Pastor Prince, I committed adultery in 2004 and became pregnant. When I confessed this to my husband, he confided in my pastors and I got kicked out of church.
Over the next four years, I suffered heart palpitations, depression, and anxiety attacks. I couldn’t think straight or sleep at night. I was hospitalized almost every week and was under so many medications.
Once, I even lost control of my car while pregnant and driving my two little boys. After that, I wasn’t allowed to drive anymore.
My personality also changed drastically—I became angry all the time and turned into a very mean mother. I would scream and yell at my boys and they became afraid of me. I was even afraid of myself.
When I turned thirty, I was told I had to have a pacemaker due to heart problems. Things got worse after that. I started having suicidal thoughts every day, not only to kill myself but my children too. My mother had to look after my children instead, and I would lock myself in a closet and cry. I told God that I knew I deserved all the bad things that were happening to me.

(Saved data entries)

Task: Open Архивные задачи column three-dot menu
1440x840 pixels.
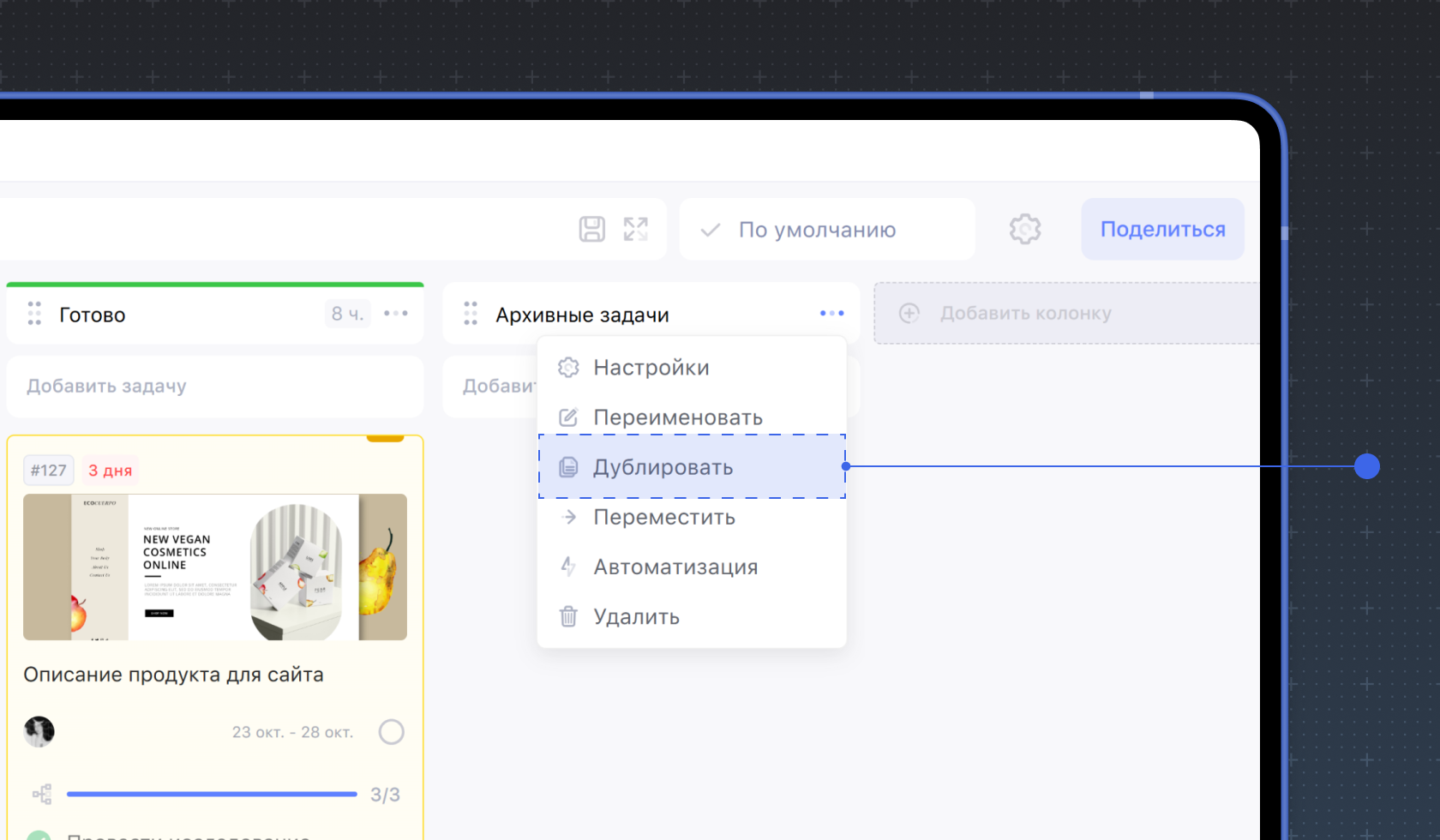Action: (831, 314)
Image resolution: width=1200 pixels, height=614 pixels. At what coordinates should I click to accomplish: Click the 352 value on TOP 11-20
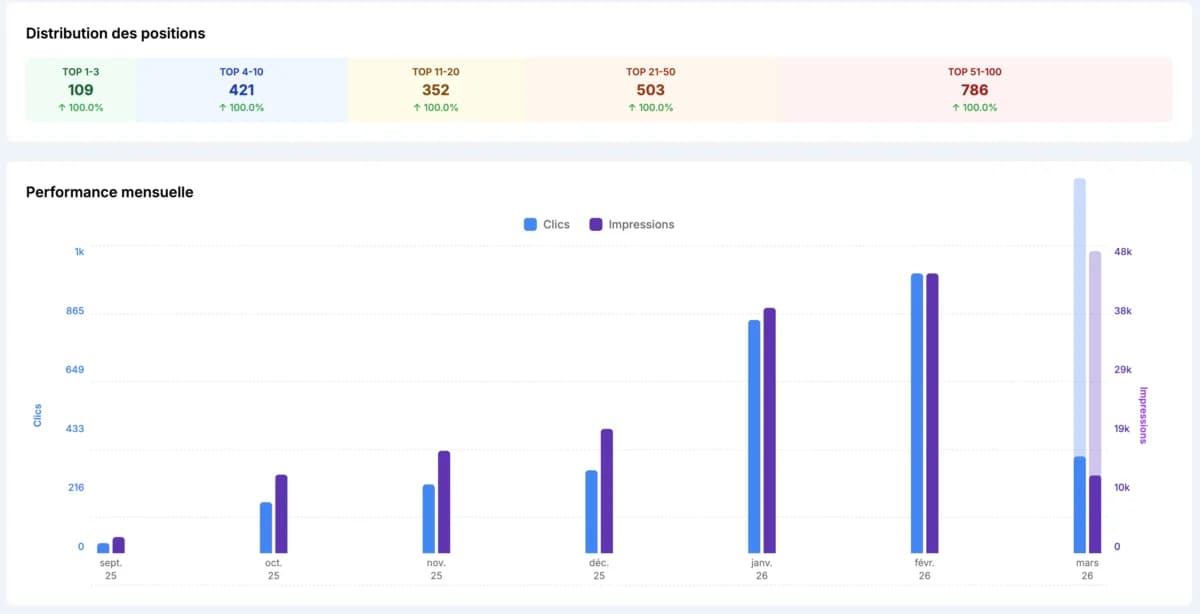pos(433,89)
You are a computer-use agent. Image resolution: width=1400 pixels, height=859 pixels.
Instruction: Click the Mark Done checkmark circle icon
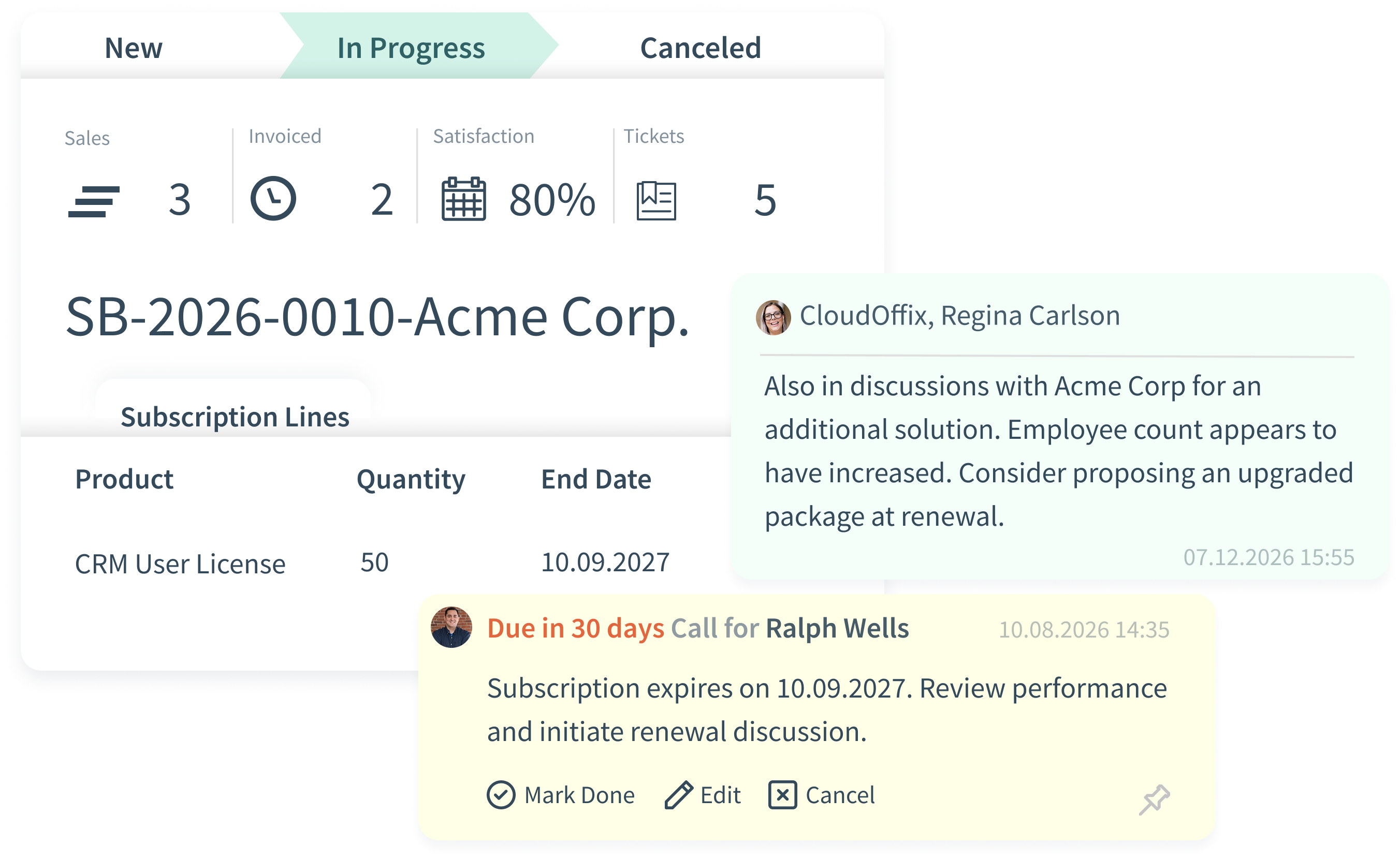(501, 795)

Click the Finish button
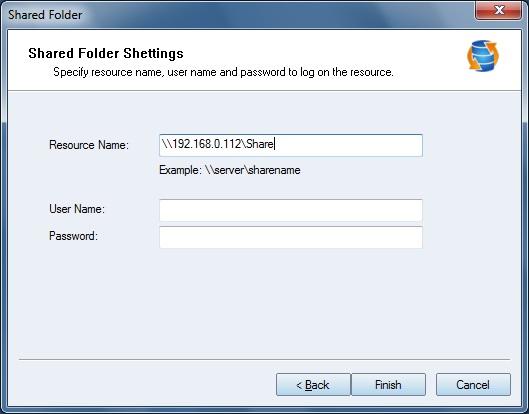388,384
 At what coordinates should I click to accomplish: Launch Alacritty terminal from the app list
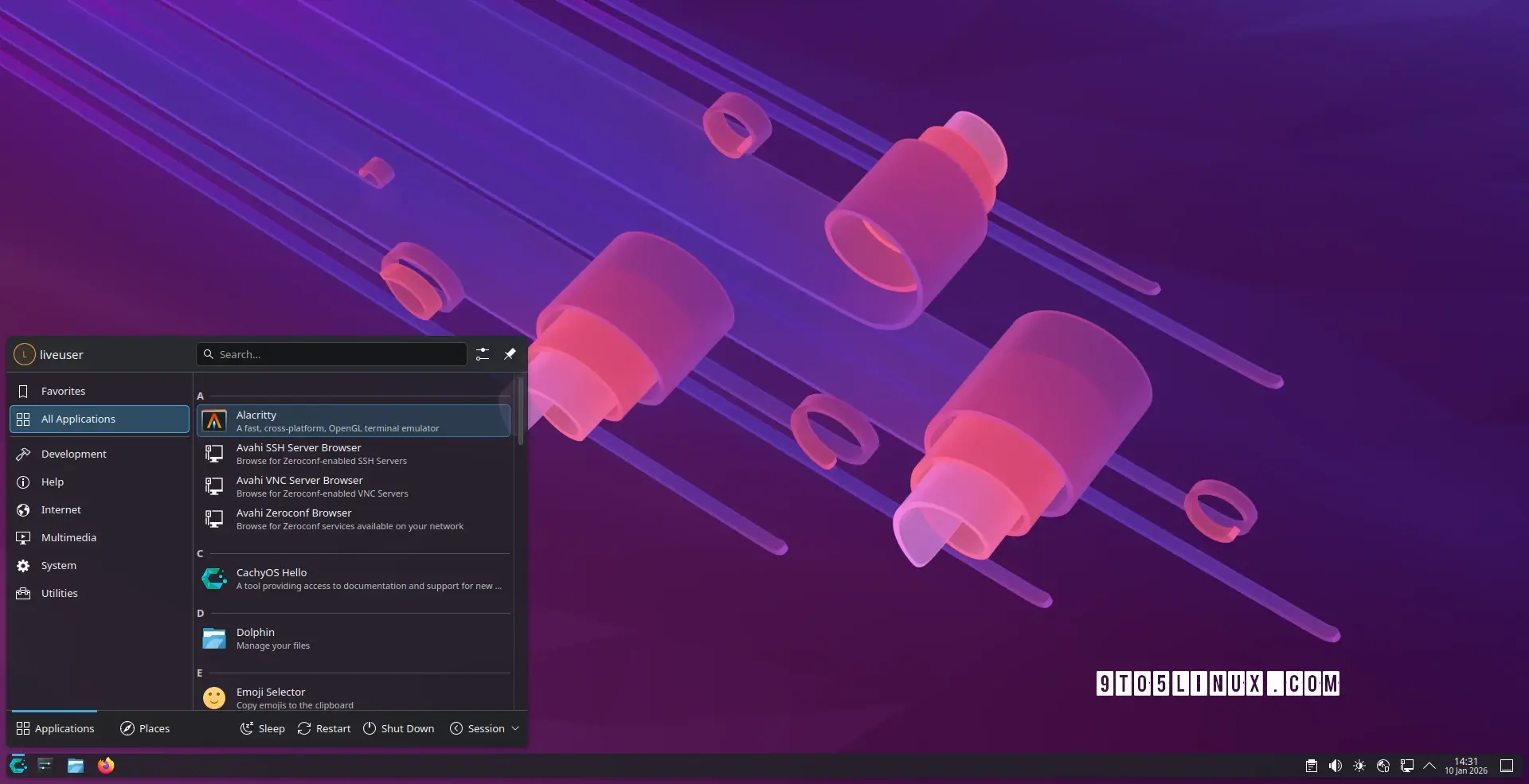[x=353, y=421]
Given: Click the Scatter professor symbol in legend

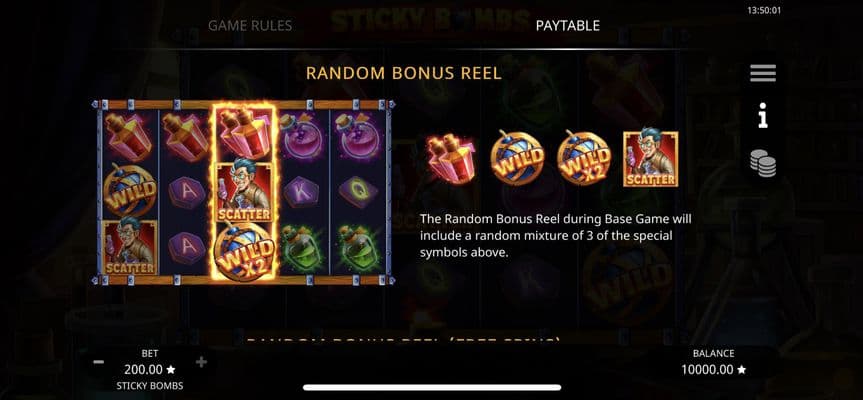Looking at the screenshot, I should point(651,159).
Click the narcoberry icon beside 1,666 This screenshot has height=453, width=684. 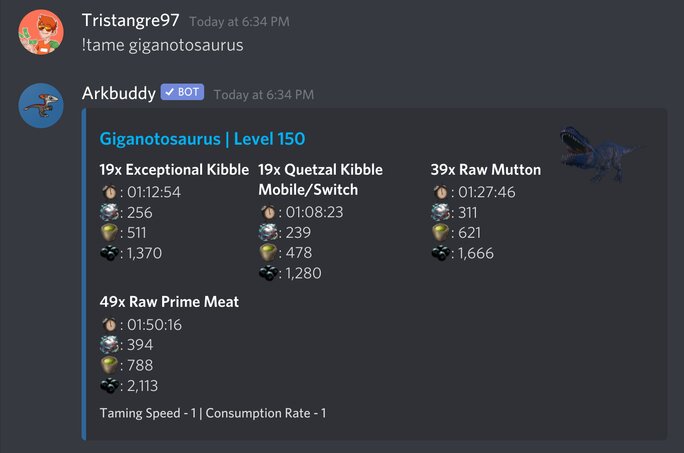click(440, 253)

§ **TASKS TO PERFORM**:
#1 In the testimony, what device was the writer told they needed at age thirty?
#2 Do these statements agree with the testimony? (a) The writer was kicked out of church after the husband confided in the pastors. (b) The heart palpitations, depression, and anxiety attacks went on for two years. (c) The writer's mother took over looking after the children.
#3 Carry the testimony on from its last sentence.

§ **RESULTS OF THE TASKS**:
#1 A pacemaker, because of heart problems.

#2
(a) Yes: "he confided in my pastors and I got kicked out of church."
(b) No: "Over the next four years, I suffered heart palpitations, depression, and anxiety attacks."
(c) Yes: "My mother had to look after my children instead"

#3
After I gave birth, my pastors allowed me to attend prayer meetings. People from these meetings would bring up my past and I would feel condemned. Then, the father of my newborn child showed up again in my life and I committed adultery for the second time. I told myself, “That’s it, I’m a sinner. I tried to stay faithful to my husband but I just can’t.”
I confessed to my husband again about what had happened but saw a different reaction this time—he forgave me and said he had been listening to your messages and encouraged me to do so as well. I also found out that my church and pastor had also started listening to your teachings.
Since then, my church has been transformed! Pastor Prince, you’re right in saying that the more we know Jesus, the more we don’t want to sin. I have read all your books and have been freed from condemnation and am no more in adultery. I also do not require any medication as I have been healed of depression, anxiety attacks, and heart problems.
Today, I am a happy, joyful person and do not have any suicidal thoughts. I can also sleep well at night. This transformation means so much to me. In addition, I didn’t end up getting the pacemaker thanks to hearing your messages.
Thank you, Pastor Prince, for preaching the gospel of grace. It has been a blessing to me and my church! We love you and may God bless you!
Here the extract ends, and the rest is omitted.